L ’Agenda 2030 dell’UE rafforza diritti già esistenti e ne migliora l’effettiva applicazione. In particolare, i consumatori online hanno diritto a:
- Informazioni chiare e complete prima dell’acquisto, su prezzo finale, costi aggiuntivi, tempi di consegna e identità del venditore;
- Trasparenza sugli algoritmi, ad esempio quando una piattaforma ordina prodotti o recensioni in base a criteri automatici;
- Protezione contro le pratiche ingannevoli, come sconti fittizi, recensioni non autentiche o pubblicità mascherata;
- Esercitare il diritto di recesso entro 14 giorni, con rimborsi rapidi e senza penalizzazioni ingiustificate;
- Accesso facilitato ai reclami e alla risoluzione delle controversie, anche tramite strumenti digitali e procedure alternative.
Per aiutare i consumatori a difendersi, l’Agenda dei Consumatori 2030 punta anche sulla consapevolezza.
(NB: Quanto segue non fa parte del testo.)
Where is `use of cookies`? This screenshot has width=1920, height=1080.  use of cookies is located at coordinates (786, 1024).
Alcuni segnali possono indicare che un venditore o una piattaforma non sta rispettando le regole:
- Prezzi poco chiari o che cambiano improvvisamente, soprattutto se costi aggiuntivi compaiono solo al momento del pagamento;
- Informazioni incomplete o difficili da trovare, come l’assenza di dati sul venditore, sulle modalità di reso o sull’assistenza clienti;
- Recensioni sospette, tutte molto simili tra loro, estremamente positive o pubblicate in un breve arco di tempo;
- Sconti “a tempo” continui, che creano urgenza ma non indicano il prezzo reale di partenza;
- Difficoltà a esercitare il diritto di recesso, con procedure complesse, moduli nascosti o mancanza di risposte;
- Assenza di spiegazioni su classifiche o suggerimenti di prodotti, soprattutto quando non è chiaro se si tratti di risultati sponsorizzati.
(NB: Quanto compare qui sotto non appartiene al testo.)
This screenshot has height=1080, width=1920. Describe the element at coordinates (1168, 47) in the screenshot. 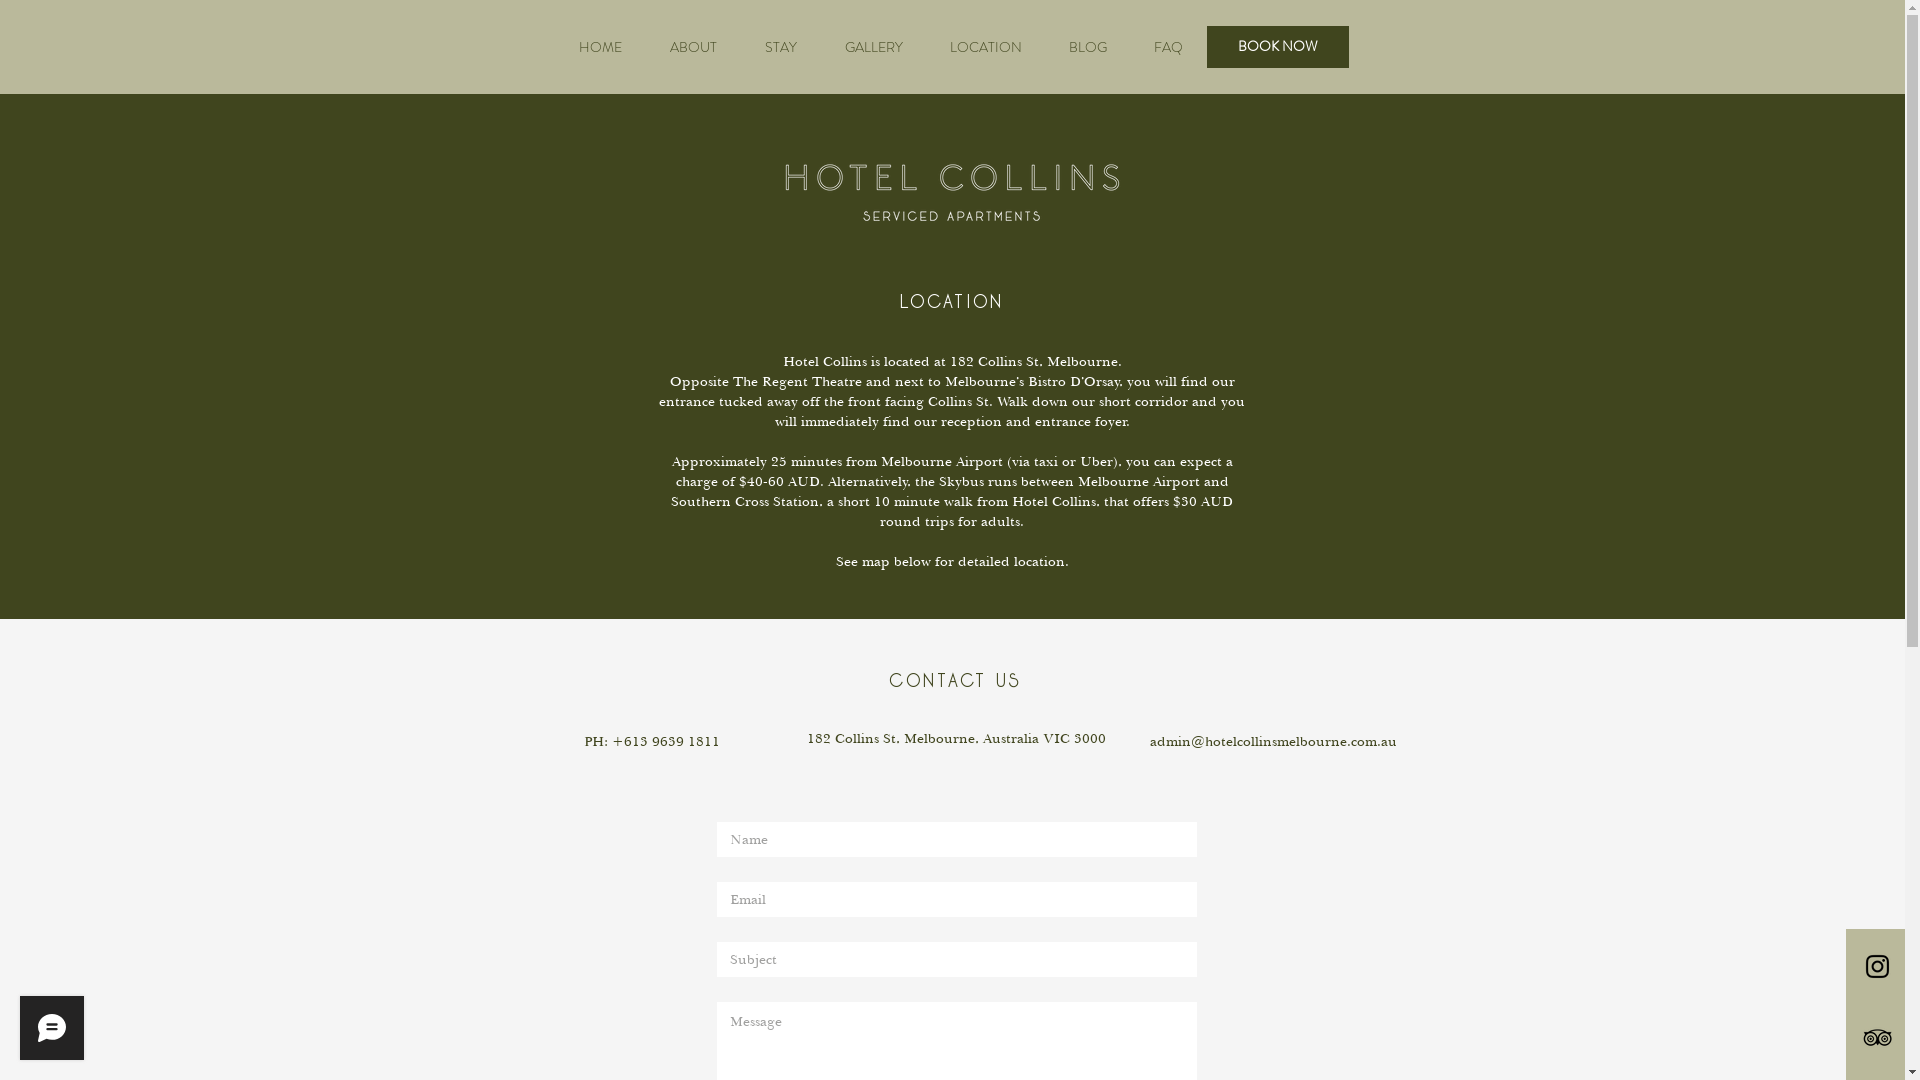

I see `FAQ` at that location.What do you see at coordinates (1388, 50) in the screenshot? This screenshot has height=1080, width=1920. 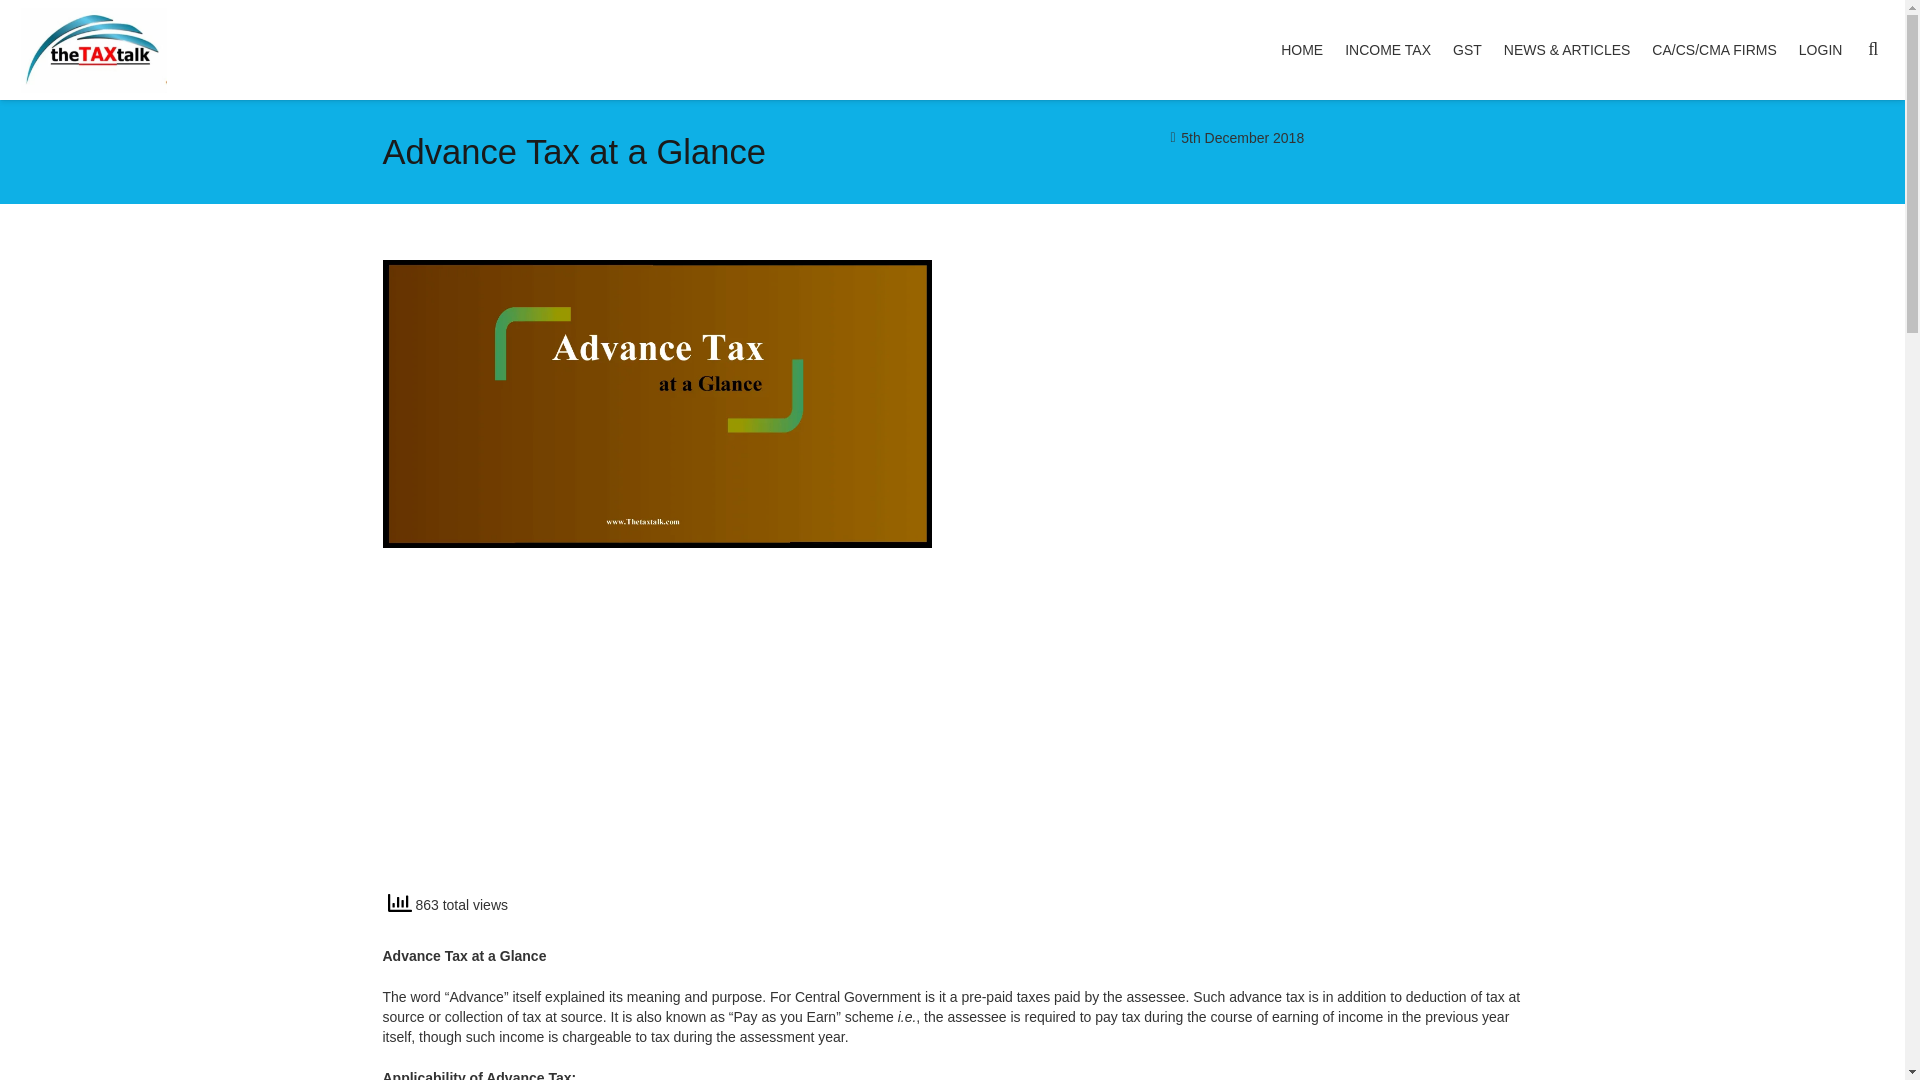 I see `INCOME TAX` at bounding box center [1388, 50].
Riconoscere questi segnali permette ai consumatori di interrompere l’acquisto, conservare le prove e segnalare comportamenti scorretti alle autorità competenti o alle associazioni dei consumatori.
L’Agenda dei Consumatori 2030 non introduce solo nuove regole, ma punta a rendere più efficaci quelle già esistenti, adattandole all’evoluzione del commercio digitale. L’obiettivo è creare un mercato online più equo, sicuro e trasparente, in cui i cittadini possano acquistare con maggiore fiducia e strumenti concreti per difendere i propri diritti.